III. Overview of Several Embodiments

[0074] Disclosed herein are methods for producing compounds (such as industrially relevant compounds or commodity chemicals) in prokaryotic cells. The compounds synthesized utilizing the methods disclosed herein include compounds that are derived from dehydroshikimate as a precursor (either directly or indirectly). In some examples, the compounds are part of the β-ketoadipate biosynthetic pathway. In particular examples, the compounds include 3,4-DHB, catechol, cis,cis-muconate, adipic acid, β-carboxy-cis,cis-muconic acid, and β-carboxyadipic acid.

[0075] In some embodiments, the method includes expressing a heterologous asbF gene (for example, a gene having dehydroshikimate dehydratase activity) in a prokaryotic cell under conditions sufficient to produce the one or more compounds and purifying the compound. In one example, the compound produced is 3,4-DHB. In another embodiment, the method includes expressing a heterologous asbF gene and a heterologous 3,4-DHB decarboxylase gene in the prokaryotic cell and purifying the compound. In one example, the compound produced is catechol. In a further embodiment, the method includes expressing a heterologous asbF gene, a heterologous 3,4-DHB decarboxylase gene, and a heterologous catechol 1,2-dioxygenase gene in a prokaryotic cell and purifying the compound. In one example, the compound produced is cis,cis-muconate. In some examples, the method further includes converting the cis,cis-muconic acid to adipic acid. In another embodiment, the method includes expressing a heterologous asbF gene and a heterologous 3,4-DHB dioxygenase gene in a prokaryotic cell and purifying the compound. In some examples, the method further includes converting the β-carboxy-cis,cis-muconate to β-carboxy adipic acid.

[0076] In some embodiments, the prokaryotic cell does not include genetic modification of an endogenous gene. It has surprisingly been found that, utilizing the methods disclosed herein, in at least some examples, it is not necessary to modify the prokaryotic cell in order to redirect glucose metabolism to 3-dehydroshikimate, the precursor of 3,4-DHB. Therefore, in some examples, the prokaryotic cell does not include a mutation in an endogenous gene in the shikimate pathway (for example, a mutation in one or more endogenous genes which prevents conversion of 3-dehydroshikimate to chorismate).

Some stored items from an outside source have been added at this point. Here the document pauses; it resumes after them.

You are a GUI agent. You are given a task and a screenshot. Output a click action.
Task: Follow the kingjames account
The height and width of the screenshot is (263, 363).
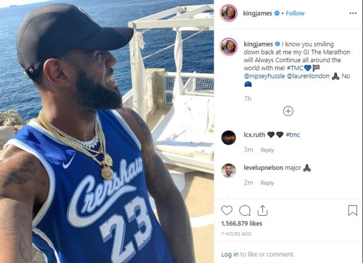(295, 13)
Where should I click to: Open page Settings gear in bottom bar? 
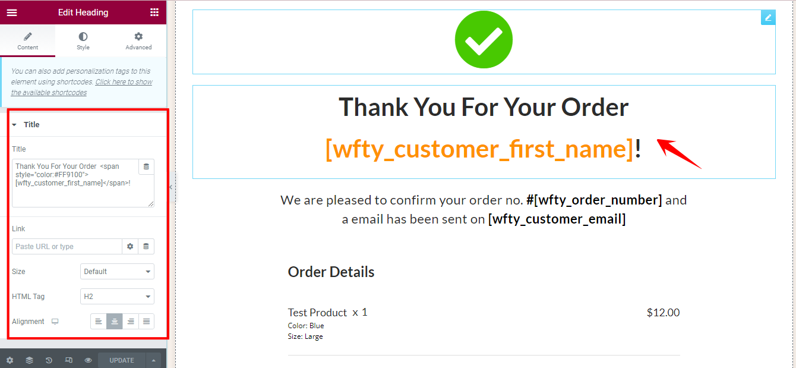pos(10,360)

[0077] Furthermore, use of a heterologous asbF gene in the methods disclosed herein decreases the problem of a 3,4-DHB "bottleneck" which limits the production of downstream compounds of interest, such as catechol, cis,cis-muconate, and β-carboxy-cis,cis-muconic acid. The inventors have identified AsbF as a particularly effective enzyme for producing 3,4-DHB in prokaryotic cells.

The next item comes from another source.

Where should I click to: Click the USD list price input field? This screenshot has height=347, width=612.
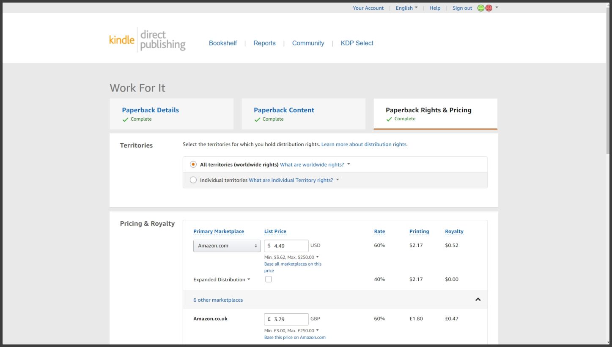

[0078] The disclosed methods include expressing one or more of the heterologous genes described herein in the prokaryotic cell under conditions sufficient to produce the desired compound. One of skill in the art can determine appropriate conditions to express the heterologous genes and produce the compounds, based on the particular genes, compounds, and cell utilized. In some examples, the conditions include culture conditions for the prokaryotic cell, including temperature, carbon source (for example, glucose) and concentration, and in the case of phototrophic cells, amount and wavelength of light exposure.

[0079] In some examples, conditions sufficient to produce the compound of interest are conditions wherein the cells expressing the one or more heterologous genes produces an increased yield of the compound (for example, at least 10% more, such as at least 20%, 30%, 40%, 50%, 60%, 70%, 80%, 90%, 100%, 200%, 300%, or more) compared to a control (such as cells not expressing the heterologous gene or cells cultured under non-optimized conditions). In other examples, conditions sufficient to produce the compound include conditions in which conversion of glucose to the compound of interest is at least about 50 μM/hour (such as about 100 μM/hour, 150 μM/hour, 200 μM/hour, 300 μM/hour, or more) or conditions in which crude yield of the compound from glucose is at least about 5% (such as about 10%, 15%, 20%, 25%, 30%, 40%, 50%, or more).

[0080] One of skill in the art can modify the culture conditions of the organism expressing an asbF gene to optimize production of the compound of interest. Conditions that can be modified for culture of heterotrophs or phototrophs include pH, temperature, glucose concentration (such as initial glucose concentration or addition of glucose during culture), and continuous extraction of the product (for example to minimize toxicity and/or to shift equilibrium to the product of interest). Additional conditions that can be modified for culture of phototrophs include carbon dioxide concentration, light-dark cycle times and light intensity. For either type of organism, the conditions are modified and product formation is measured to determine whether optimal conditions are achieved. However, it is to be understood that conditions sufficient to produce a product of interest do not require that production of the compound is optimal, merely that production occurs at a detectable level.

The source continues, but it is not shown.